We can admire this determination not to surf a wave of public acclaim, but all the same none of these writers is isolated from the consequences of success. Their work is clearly influenced by the attention it achieved. And since many admire a writer all the more for his intransigent refusal to cozy up to the reader, this hostile reaction actually feeds the public’s interest and esteem. The more cryptic Beckett becomes in reaction to those readers after a meaning, the more he resembles the kind of author some readers are eager to adore, because meaning is always more profound when arrived at with effort. Indeed the presence of the cryptic almost guarantees the seriousness of the meaning withheld. Someone who hides has something to hide.

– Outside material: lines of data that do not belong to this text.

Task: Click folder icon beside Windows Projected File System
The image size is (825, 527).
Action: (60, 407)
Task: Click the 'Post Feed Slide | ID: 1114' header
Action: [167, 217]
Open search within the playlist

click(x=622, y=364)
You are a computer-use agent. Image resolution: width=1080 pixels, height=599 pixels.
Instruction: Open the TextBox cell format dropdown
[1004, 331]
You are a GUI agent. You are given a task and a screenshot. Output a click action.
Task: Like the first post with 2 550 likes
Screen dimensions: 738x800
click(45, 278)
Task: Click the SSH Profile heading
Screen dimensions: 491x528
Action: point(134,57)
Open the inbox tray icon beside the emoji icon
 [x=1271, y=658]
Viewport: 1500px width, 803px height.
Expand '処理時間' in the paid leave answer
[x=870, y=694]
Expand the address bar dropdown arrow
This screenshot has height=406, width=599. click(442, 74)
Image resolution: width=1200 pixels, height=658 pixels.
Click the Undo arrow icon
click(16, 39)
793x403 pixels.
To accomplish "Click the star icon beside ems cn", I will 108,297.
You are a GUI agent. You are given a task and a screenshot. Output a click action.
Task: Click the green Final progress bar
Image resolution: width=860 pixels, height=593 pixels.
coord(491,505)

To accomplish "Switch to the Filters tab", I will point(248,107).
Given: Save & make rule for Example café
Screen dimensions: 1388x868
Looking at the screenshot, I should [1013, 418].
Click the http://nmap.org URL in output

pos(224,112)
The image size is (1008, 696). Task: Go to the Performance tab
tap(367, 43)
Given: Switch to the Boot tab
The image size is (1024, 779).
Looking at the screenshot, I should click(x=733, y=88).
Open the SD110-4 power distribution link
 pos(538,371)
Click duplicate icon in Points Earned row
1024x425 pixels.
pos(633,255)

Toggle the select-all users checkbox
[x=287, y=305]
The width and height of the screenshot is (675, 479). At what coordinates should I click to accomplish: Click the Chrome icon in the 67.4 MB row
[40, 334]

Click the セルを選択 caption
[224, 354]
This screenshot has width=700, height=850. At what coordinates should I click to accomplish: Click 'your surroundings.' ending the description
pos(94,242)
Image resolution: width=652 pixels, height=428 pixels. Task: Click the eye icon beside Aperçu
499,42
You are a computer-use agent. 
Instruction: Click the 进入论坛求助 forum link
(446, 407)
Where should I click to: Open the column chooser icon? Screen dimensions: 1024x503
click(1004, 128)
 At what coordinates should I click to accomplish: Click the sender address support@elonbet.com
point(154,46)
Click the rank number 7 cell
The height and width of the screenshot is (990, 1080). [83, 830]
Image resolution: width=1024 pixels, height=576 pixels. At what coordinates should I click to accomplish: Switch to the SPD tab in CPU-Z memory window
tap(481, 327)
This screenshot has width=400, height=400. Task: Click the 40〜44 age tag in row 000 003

Among more recent authors, Philip Roth has played endlessly with the critics’ interest in the relationship between his fiction and his private life, arriving in Deception at having a character called Philip Roth announce, “I write fiction and I’m told it’s autobiography, I write autobiography and I’m told it’s fiction, so since I’m so dim and they’re so smart, let them decide what it is or it isn’t.” These are games one can only play when one’s previous work has created a certain notoriety; Roth never seemed worried that he was allowing his novels to be influenced by this noisy engagement with his own celebrity. Conversely J. D. Salinger and later Thomas Pynchon allowed celebrity to push them into long periods of silence, as if success had forced them to become austere. But whether happy to join the scrimmage or appalled by the idea of being contaminated, all these writers are inevitably changed by the reception of their work and removed from the atmosphere of their initial inspiration.

Let us add one more complication success brings: the illusion of predestination. In this regard I cannot help recalling a long conversation with V. S. Naipaul in which he insisted that he could not have failed as an author, and that recognition, even immediate recognition, of his genius was inevitable, simply because he was so good. I could not persuade him to accept that he only believed this because he had in fact been successful and that it must have been possible, given the world’s perversity, for recognition to have eluded him. The conviction of predestination came after the event.

But whatever the exact psychology of the process, the present has a way of contaminating the past. And the writing will change accordingly. Turmoil and dilemma once experienced with a certain desperation may be seen more complacently as the writer reflects that through expressing them he has realized his inevitable and well-deserved triumph. The lean years of patient toil when no one paid attention may even begin to seem preferable to the present. The very thing you created in the heat of fierce concentration has destroyed the circumstances that made it possible. The writer is devoured along with his books.